• **Selected excerpt**

Start of Block

How does it decide whether to serve a web page instead of an audio stream? It guesses whether you're using a web browser. By looking to see whether the User-Agent header starts with Mozilla/.... Because all web browsers are Mozilla, right? Jeez, SHOUTcast.
So when Chrome tries to fetch the audio stream to play, SHOUTcast thinks it's a web browser (well... it is) and refuses to give it the audio stream to put in the audio tag. Instead it gets the admin web page.
(I would guess Safari is passing the icy-metadata header to avoid the problem, having specific support for SHOUTcast. I can't test it at the moment as Safari won't play audio or video. Maybe it wants me to install QuickTime for that. Maybe it can go get stuffed.)
So you'll probably need to add a Flash audio player as fallback.
<audio src="http://85.25.108.20:8090/;" controls autoplay></audio>
This should work fine, but make sure /; is there after the stream URL and port. If you don't need autoplay, remove the "autoplay" tag.

End of Block

• **Supplied data**
Start of Block

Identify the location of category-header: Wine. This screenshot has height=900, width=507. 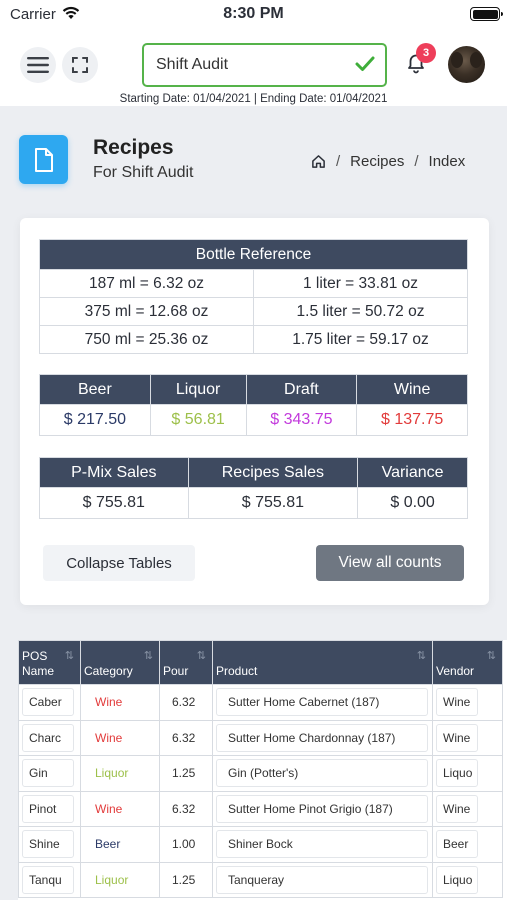
(412, 390).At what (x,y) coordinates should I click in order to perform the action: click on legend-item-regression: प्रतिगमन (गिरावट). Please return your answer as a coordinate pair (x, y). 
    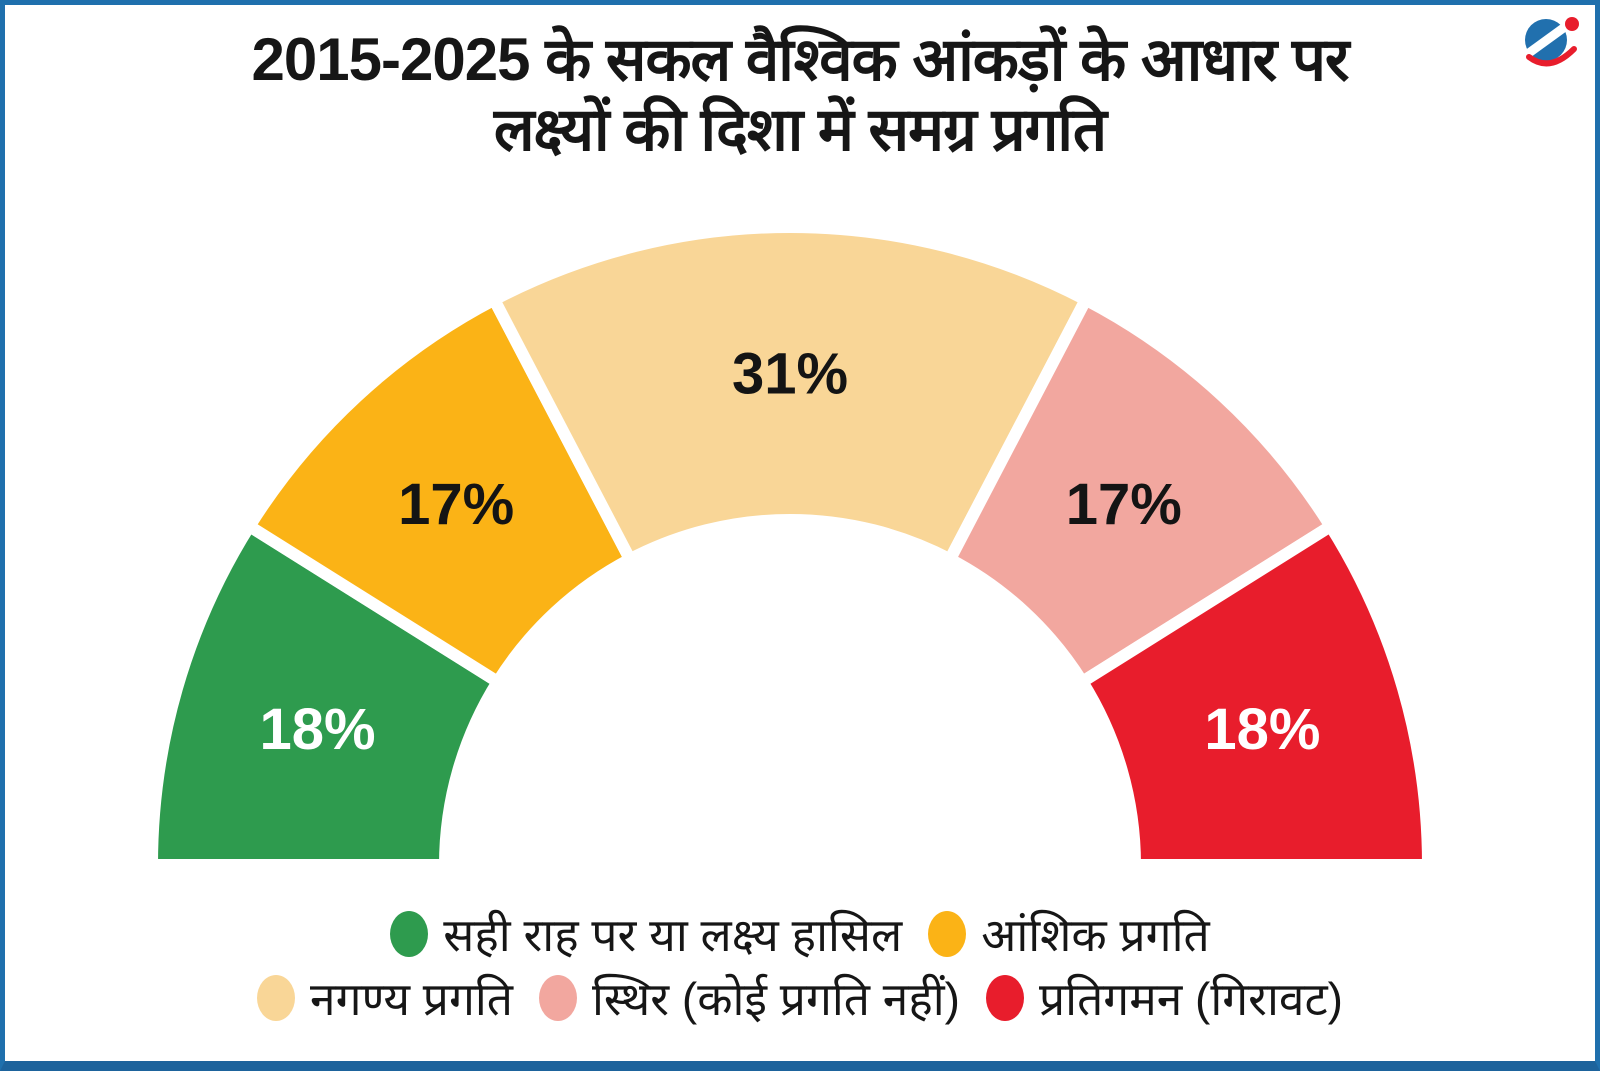
    Looking at the image, I should click on (1164, 998).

End of Block

• **What the task asks**
Copy the SHOUTcast passage from "So when Chrome" up to and including "player as fallback.", renaming "audio stream" to "radio stream" everywhere it appears. The data has no connection to the SHOUTcast passage.

• **Output of the exercise**
So when Chrome tries to fetch the radio stream to play, SHOUTcast thinks it's a web browser (well... it is) and refuses to give it the radio stream to put in the audio tag. Instead it gets the admin web page.
(I would guess Safari is passing the icy-metadata header to avoid the problem, having specific support for SHOUTcast. I can't test it at the moment as Safari won't play audio or video. Maybe it wants me to install QuickTime for that. Maybe it can go get stuffed.)
So you'll probably need to add a Flash audio player as fallback.